When an insect crawls over the tube, the spider feels the vibration from inside the burrow just beneath the ground. Information technology rushes up the inside of the tube and impales the insect through the silk wall with its fangs, injecting a neurotoxic venom that immobilizes the prey. Then the spider saws open the web with a set of serrated teeth on the base of its jaw and pulls its prey inside. Similar all spiders, it secretes digestive juices into the prey, which liquefy the meat. The spider then sucks its victim dry out, tosses out the remains, and repairs its web.

In late spring or during the rainy season, the male handbag-web leaves his couch in search of a mate. When he finds a female's abode, perhaps by using chemical cues, he drums on information technology with his palps, a pair of armlike parts between the oral fissure and legs, and cuts the tube open. If she accepts him, he joins her within, where he may alive with her for several months.

Females hang their egg sacs on the walls of their burrows. The eggs hatch during the summer. Pocketbook-web spiderlings look like small versions of the adult. The spiderlings get out in late summer to dig their own burrows. Spiderlings of the European species Atypus piceus are reported to disperse by ballooning, a maneuver in which a strand of silk catches the wind and launches the spider into the air. Ballooning is unusual in the comparatively heavy tarantula relatives. Purse-web spiderlings have four years to reach machismo. Immature pocketbook-webs have been seen clustered on their mother's belly inside the couch. Females purse-webs take been known to live up to seven years; however, the males die shortly after mating.

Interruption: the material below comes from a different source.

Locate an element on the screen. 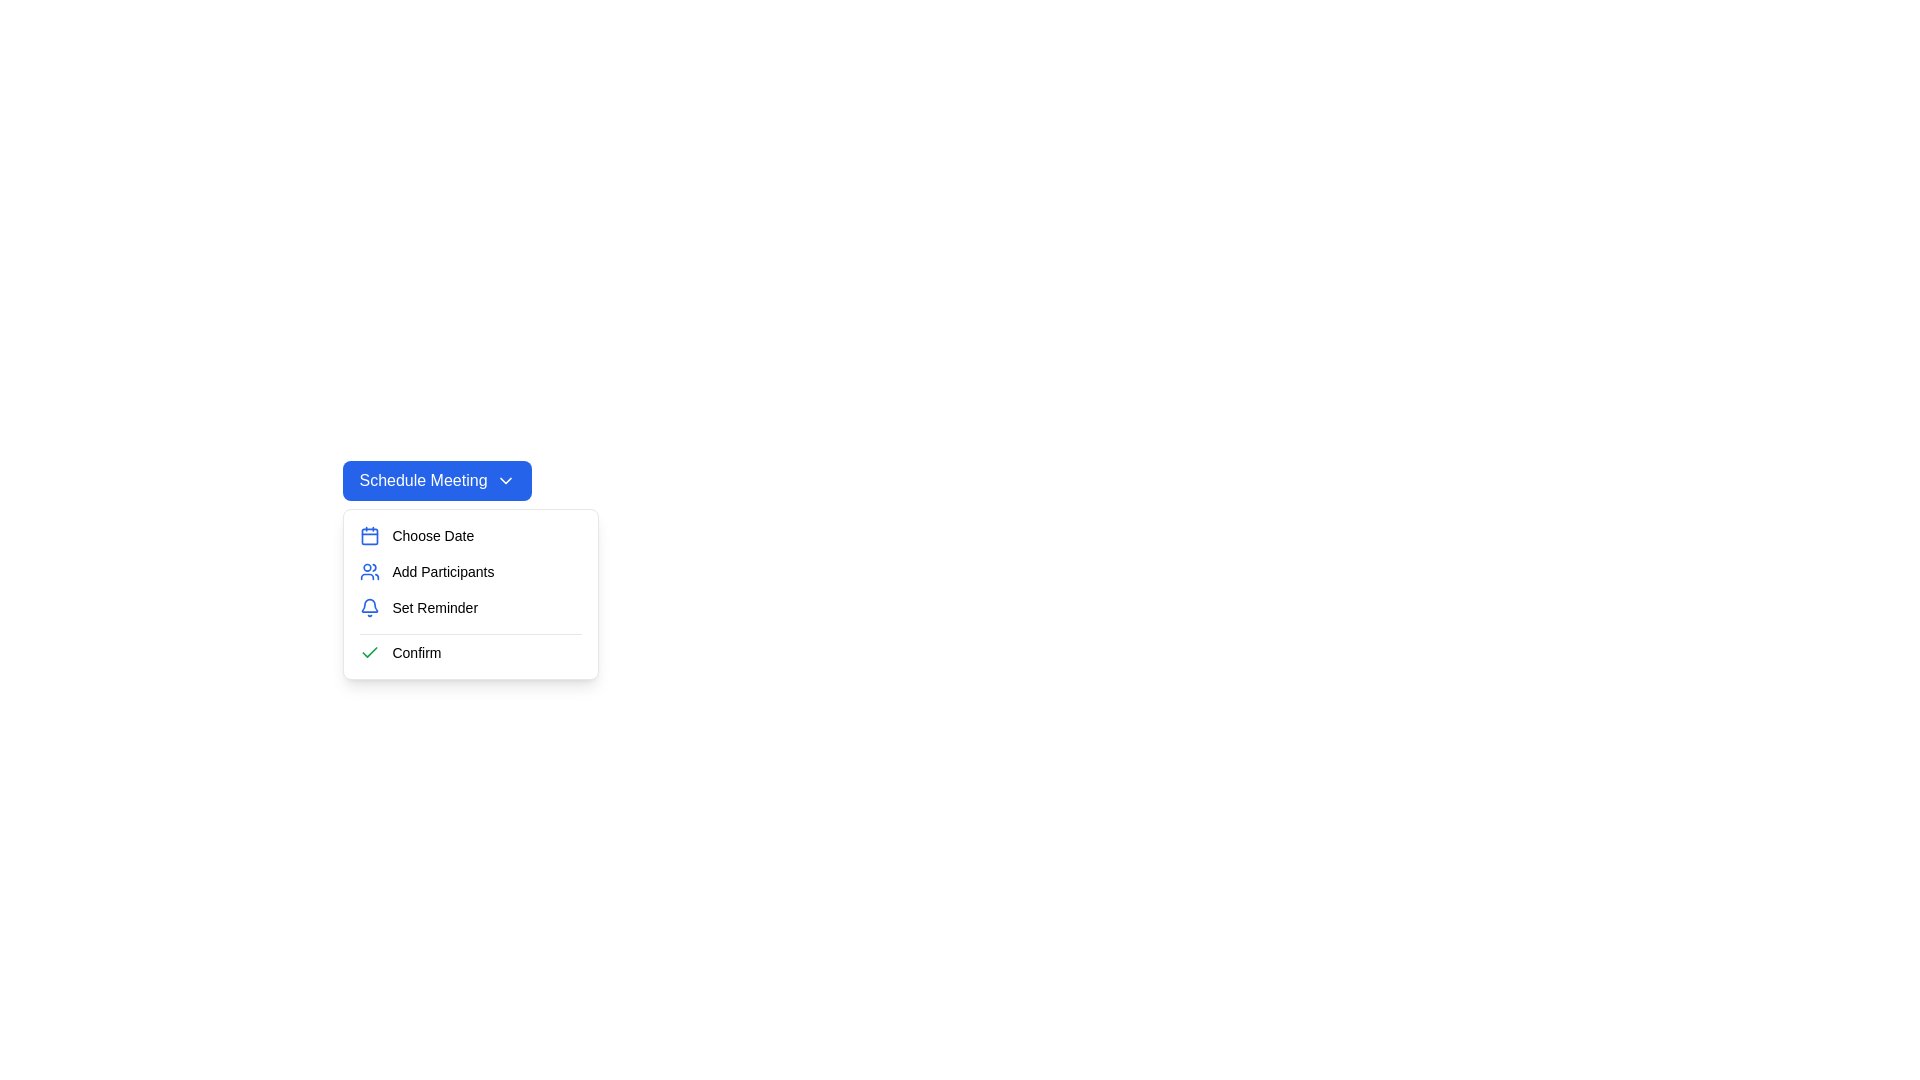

In some nomenclature schemes, the purse-web family Atypidae is considered to comprise only one genus, Atypus. The Due north American pocketbook-webs were recently recognized by some authorities as the carve up genus Sphodros. The closest relatives of the purse-web spiders are probably the folding-door spiders.

Critically reviewed by Petra Sierwald

Additional Reading

Comstock, J.H. The Spider Book (Cornell Univ. Press, 1948). Emerton, J.H. The Mutual Spiders of the United states of america (Dover, 1961). Foelix, R.F. Biological science of Spiders, 2nd ed. (Oxford Univ. Printing, 1996). Gertsch, W.J. American Spiders (Van Nostrand Reinhold, 1979). Kaston, B.J. How to Know the Spiders, tertiary ed. (W.C. Brown, 1978). Levi, H.West., and Levi, L.R. Spiders and Their Kin (Gilt Press, 1990). Preston-Mafham, Rod, and Preston-Mafham, Ken. Spiders of the World (Sterling, 1998). Back, Christine. Spider's Web (Silvery Burdett, 1986). Biel, T.L. Spiders (Creative Education, 1991). Gerholdt, J.E. Trapdoor Spiders (Abdo & Daughters, 1996) 50'Hommedieu, A.J. Spiders (Child'southward Play, 1997). Markle, Sandra Exterior and Inside Spiders (Macmillan, 1994). Parsons, Alexandra. Amazing Spiders (Knopf, 1990). Woelflein, Luise. The Spider (Stewart, Tabori & Chang, 1992). Wootton, Anthony. The Amazing Fact Book of Spiders (Creative Didactics, 1987).